Sometimes a playlist drops in a song that I'd forgotten was there, but that ends up stopping me in my tracks just when I thought it couldn't anymore, when I thought that I'd developed an immunity, a new and tougher skin. But the illusion of safety dissolves, along with the distractions in the room, and collapse in all its forms takes over. And maybe I'll hit repeat once or twice, indulge the melancholy for awhile. But then new music takes its place, and maybe this one has me humming along or singing (awfully) and smiling.

A great Canadian solo artist, Hayden, caught me off guard tonight.

Sunday, January 11, 2009

News...paper?

My beloved Pacific Northwest has taken its hits this dreary winter: record snow, record floods, and the imminent death of perhaps Seattle's best newspaper. A trifecta of mood-killers that would drive, and if you take this Slog post at its word, has driven, the natives to drink heavily (as though that weren't always the case for a region that gets the least winter sunlight in the lower forty eight).

The Seattle P-I was always the best paper in town, especially editorially, with thoughtful and forward-thinking editorials on pretty much anything and everything Seattle and Puget Sound. And it is (was) home to David Horsey, one of the finest editorial cartoonists of (t)his time.

In destruction, however, there is always new creation, and something new will come out of this tragedy--hopefully something that embraces the utilities and speed of the web. Perhaps something like Knute Berger's Crosscut venture, part news-outlet, part blog (but, please, BETTER). The journalists who work at the P-I are some of the finest in Seattle, and if they love Seattle as much as they do journalism, some of them might just decide to stick around and try new things. It's risky, of course, but I hope some of them have the wherewithal to make a go of it.

For now, we wait to see if the P-I can come out of the coma, or whether the plug will be pulled in 60 days.

Thursday, January 8, 2009

Work

In an odd twist of...something, I'm back working at the hotel.

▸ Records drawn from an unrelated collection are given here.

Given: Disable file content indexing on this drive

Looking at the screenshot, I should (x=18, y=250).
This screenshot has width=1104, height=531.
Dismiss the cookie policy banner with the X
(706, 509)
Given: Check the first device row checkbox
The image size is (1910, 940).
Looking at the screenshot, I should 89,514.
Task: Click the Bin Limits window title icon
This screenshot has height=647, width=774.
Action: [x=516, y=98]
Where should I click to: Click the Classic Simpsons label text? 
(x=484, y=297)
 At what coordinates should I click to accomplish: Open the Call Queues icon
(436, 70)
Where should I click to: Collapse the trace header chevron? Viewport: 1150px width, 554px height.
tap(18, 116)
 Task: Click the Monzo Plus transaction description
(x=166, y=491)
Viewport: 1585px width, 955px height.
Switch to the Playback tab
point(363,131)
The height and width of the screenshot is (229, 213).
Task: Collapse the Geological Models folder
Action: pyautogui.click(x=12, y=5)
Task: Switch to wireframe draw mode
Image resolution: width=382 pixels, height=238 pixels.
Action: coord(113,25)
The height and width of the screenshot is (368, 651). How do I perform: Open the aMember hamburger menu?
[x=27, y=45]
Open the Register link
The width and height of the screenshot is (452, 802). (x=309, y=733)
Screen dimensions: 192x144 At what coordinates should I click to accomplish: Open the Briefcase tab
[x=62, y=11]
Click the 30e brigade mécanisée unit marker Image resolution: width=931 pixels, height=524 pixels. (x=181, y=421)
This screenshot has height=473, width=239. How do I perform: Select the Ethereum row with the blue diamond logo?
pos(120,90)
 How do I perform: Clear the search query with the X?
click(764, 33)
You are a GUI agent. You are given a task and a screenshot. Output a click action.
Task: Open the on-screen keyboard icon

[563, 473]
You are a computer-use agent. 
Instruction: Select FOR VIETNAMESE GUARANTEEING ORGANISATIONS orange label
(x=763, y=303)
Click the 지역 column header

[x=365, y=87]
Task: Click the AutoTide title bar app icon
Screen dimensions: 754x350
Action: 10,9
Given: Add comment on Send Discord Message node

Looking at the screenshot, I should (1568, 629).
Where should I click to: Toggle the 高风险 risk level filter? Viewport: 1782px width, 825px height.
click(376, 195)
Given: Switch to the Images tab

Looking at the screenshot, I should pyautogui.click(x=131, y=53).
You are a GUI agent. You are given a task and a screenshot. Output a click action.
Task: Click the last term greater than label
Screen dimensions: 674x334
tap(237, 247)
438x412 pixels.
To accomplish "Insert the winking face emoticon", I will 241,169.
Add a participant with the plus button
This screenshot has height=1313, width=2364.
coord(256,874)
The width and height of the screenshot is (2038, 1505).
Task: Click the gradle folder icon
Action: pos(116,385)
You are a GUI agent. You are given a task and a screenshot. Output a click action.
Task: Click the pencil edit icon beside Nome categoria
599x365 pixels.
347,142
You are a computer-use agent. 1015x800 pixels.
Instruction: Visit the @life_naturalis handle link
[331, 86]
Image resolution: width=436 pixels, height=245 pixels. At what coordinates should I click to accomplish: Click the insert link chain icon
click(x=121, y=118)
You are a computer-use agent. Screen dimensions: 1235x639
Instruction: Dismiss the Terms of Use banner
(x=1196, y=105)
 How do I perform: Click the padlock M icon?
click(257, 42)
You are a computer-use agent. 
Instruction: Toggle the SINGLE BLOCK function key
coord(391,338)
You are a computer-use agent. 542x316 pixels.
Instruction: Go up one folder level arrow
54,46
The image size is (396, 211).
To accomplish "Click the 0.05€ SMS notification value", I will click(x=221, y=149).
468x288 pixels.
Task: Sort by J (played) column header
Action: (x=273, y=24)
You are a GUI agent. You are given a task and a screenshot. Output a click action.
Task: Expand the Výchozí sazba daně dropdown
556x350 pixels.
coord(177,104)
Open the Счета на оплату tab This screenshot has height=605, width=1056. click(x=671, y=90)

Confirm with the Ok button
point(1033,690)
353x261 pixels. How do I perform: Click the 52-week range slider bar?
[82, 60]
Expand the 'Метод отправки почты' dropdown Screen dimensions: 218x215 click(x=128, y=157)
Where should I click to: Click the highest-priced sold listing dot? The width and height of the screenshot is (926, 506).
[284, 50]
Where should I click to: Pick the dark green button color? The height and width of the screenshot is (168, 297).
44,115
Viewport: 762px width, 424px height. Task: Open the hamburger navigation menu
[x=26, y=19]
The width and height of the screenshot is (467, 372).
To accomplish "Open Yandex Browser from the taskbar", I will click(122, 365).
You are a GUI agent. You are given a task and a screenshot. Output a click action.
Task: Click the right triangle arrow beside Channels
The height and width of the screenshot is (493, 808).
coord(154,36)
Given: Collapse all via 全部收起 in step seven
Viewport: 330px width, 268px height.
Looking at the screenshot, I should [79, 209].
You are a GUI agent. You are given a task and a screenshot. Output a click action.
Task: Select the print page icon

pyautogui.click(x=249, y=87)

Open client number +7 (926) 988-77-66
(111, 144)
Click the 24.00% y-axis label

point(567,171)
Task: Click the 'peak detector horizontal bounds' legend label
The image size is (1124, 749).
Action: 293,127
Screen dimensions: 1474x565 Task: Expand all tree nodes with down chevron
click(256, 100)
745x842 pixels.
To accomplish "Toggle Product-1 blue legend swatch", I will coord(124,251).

Yes, the very same hotel from which I was laid almost exactly two months ago to the day. And I also had a pretty great interview at Theatre Communications Group for a Development position today. I really enjoyed the Development Director and think I would really like working with him. And TCG is a great organization (for all you readers of American Theatre or the numerous pulitzer prize winning plays they've published). So after two months of jobless flailing about, I may actually end up having choices. Weird.